The second piece of a test view is the action. Actions operate on each selected element individually or a single selected element. They can also perform some rudimentary assertions such as ensuring only a single element was selected by a selector. I can do anything I want with an action, and I can also parameterize them to add contextual behavior. They can also return values. As with selectors, the adapter in use determines the specifics of how an action is implemented. Good action design allows my tests to reflect the words used to describe the feature being tested. For example, a sign-in form might have an action named signin.

The final piece of a test view is the aggregate operation. Aggregate operations are like actions but they operate on every selected element at once. As with an action I can do anything I want with an aggregate including return some value. They are useful for controls like radio buttons, where every button must be examined to determine the state of the control as a whole.

Using test views in my tests is straightforward. First, the test view must be materialized. This requires something rendered to be passed into the test view. At this point I can also pass in any parameters required by a parameterized selector. Now I can call actions or aggregate operations and make assertions on the return values. A key feature of Prismatest is that changes to my view layer won’t necessitate changes to my test logic. They only require changes to the test views themselves. This keeps my tests clean and self-describing. For example:

import testView from "@mojotech/prismatest-css";
// Test views are set up separately from the test, and could be imported from another file
const formIds = {
"signin": "signin-form",
"signup": "signup-form"
const LabelledInput = testView((label) => `label[for="${label}"]`)(testView.defaultViews.input);
const AuthForm = testView(
(authType) => `#${formIds[authType]}`,
// Test views can return other views as an action
input: (e, name) => LabelledInput.materialize(e, name)
const FormInfo = testView('.info', { message: (e) => e.textContent });
test("User can log in", () => {
const app = renderApp(); // Elided for brevity
// Materialization is not a cached process, so can be done as much as I want
AuthForm.materialize(app, "signin").input("email").enterText("");
AuthForm.materialize(app, "signin").input("password").enterText("password");
AuthForm(testView.defaultViews.form).materialize(app, "signin").submit();
expect(AuthForm(FormInfo).materialize(app, "signin"))"Signed in!");

If I were to change some of the details of my view layer, for example the class names or ids, I would only need to change the test views. The test code would not need to change at all. This promotes tests that match closely to the requirements. Compare this with a similar test constructed without test views. While the code itself is shorter, I would have to modify the test code itself to address any changes in the markup. For a single test this isn't so bad, but when I have multiple tests each working with the same elements this adds up to a significant maintenance burden. The test views abstract those changes so I can make them in a single place.

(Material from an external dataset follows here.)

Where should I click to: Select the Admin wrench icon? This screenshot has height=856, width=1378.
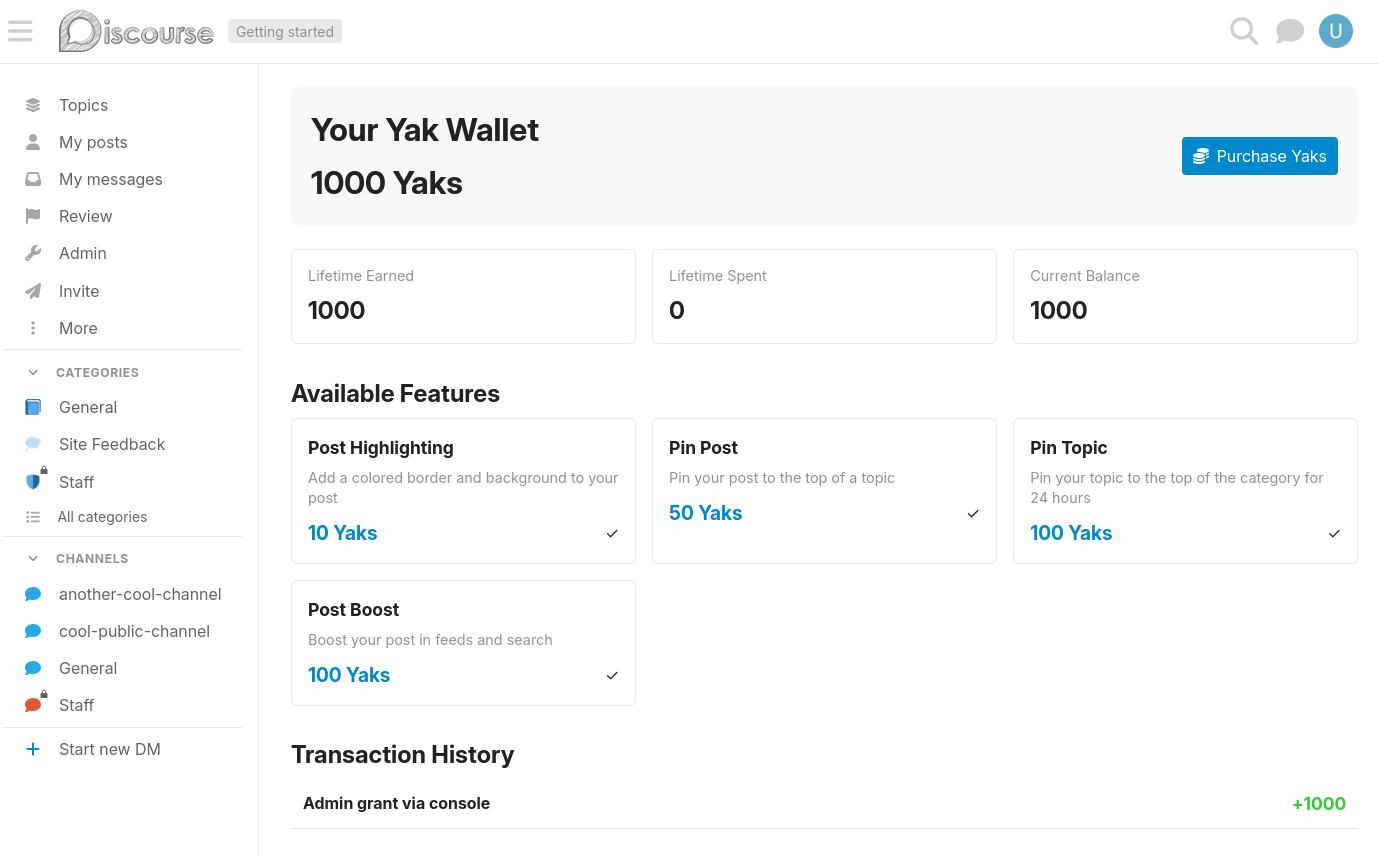33,253
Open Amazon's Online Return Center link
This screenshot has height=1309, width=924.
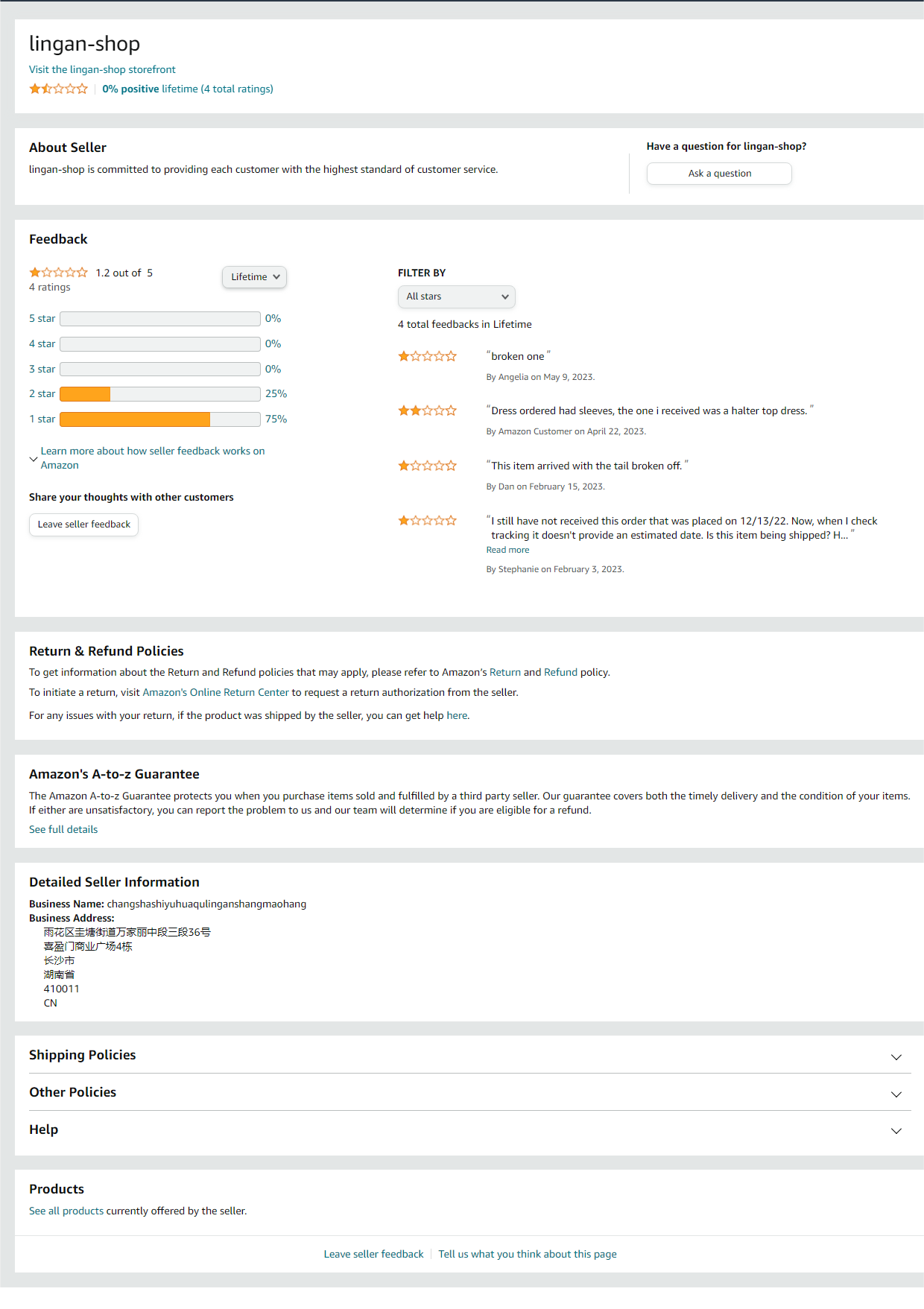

test("User can log in", () => {
const app = renderApp(); // Elided for brevity
// Get the interactive elements
const signInForm = app.querySelector("#signin-form");
const email = signInForm.querySelector('label[for="email"] input');
const password = signInForm.querySelector('label[for="password"] input');
// Interact with the form
email.value = "";
password.value = "password";
const formInfoMessage = signInForm.querySelector(".info").textContent;
expect(formInfoMessage).toEqual("Signed in!");

Prismatest has been in use internally, and is ready for use and feedback by others. There are two adapters currently, one to work with CSS selectors and raw DOM APIs, and another that interfaces with Enzyme. As usage increases, more adapters will be created to integrate with other testing libraries.